In their research note, Needham remarked, "We disregard the lost value associated with the ABC affiliate network and overlook the public policy implications of having ABC as a distinct voice. Regulatory interventions from the FCC have rendered owning broadcasting licenses excessively costly and unstable for Disney shareholders." They further clarified their stance, stating, "We do NOT advocate for the sale of ABC as this process necessitates FCC approval for the transfer of broadcasting licenses."
A recent National MediaSpots survey indicates that only 0.5% of the U.S. population engages with the ABC network, with an average audience age of 58 years. Needham highlighted the significance of this demographic detail, noting that since the most lucrative advertising segments focus on viewers under 49, a considerable portion of ABC's audience contributes minimal or no advertising revenue.

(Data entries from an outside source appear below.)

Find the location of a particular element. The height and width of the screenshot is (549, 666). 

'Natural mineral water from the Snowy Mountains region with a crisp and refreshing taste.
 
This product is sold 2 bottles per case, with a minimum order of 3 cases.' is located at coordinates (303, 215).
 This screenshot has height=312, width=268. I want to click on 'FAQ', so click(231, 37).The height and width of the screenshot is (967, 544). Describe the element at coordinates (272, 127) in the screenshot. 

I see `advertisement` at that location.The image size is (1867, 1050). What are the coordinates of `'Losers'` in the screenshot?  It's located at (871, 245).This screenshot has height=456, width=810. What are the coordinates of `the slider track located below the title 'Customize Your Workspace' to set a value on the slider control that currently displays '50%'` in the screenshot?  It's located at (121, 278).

To bolster revenue, Needham recommends that Disney explore the option of simulcasting all ABC broadcast content on Hulu, in addition to the existing ABC app. This move would allow viewers to access the same content on a less regulated platform, thus preserving potential revenue streams. "Disney's Hulu streaming service operates without regulatory constraints and attracts a younger demographic, with an average audience age of 37, thereby offering greater value per viewer for shareholders," the firm states. They suggest that Disney simulcast all content produced and aired by ABC and consider integrating it into the Hulu on-demand library. This strategy could diminish the risks associated with any potential future regulatory actions impacting viewership and revenue.
Needham maintained a "buy" rating for Disney, with a price target set at $125, representing a projected upside of nearly 10%.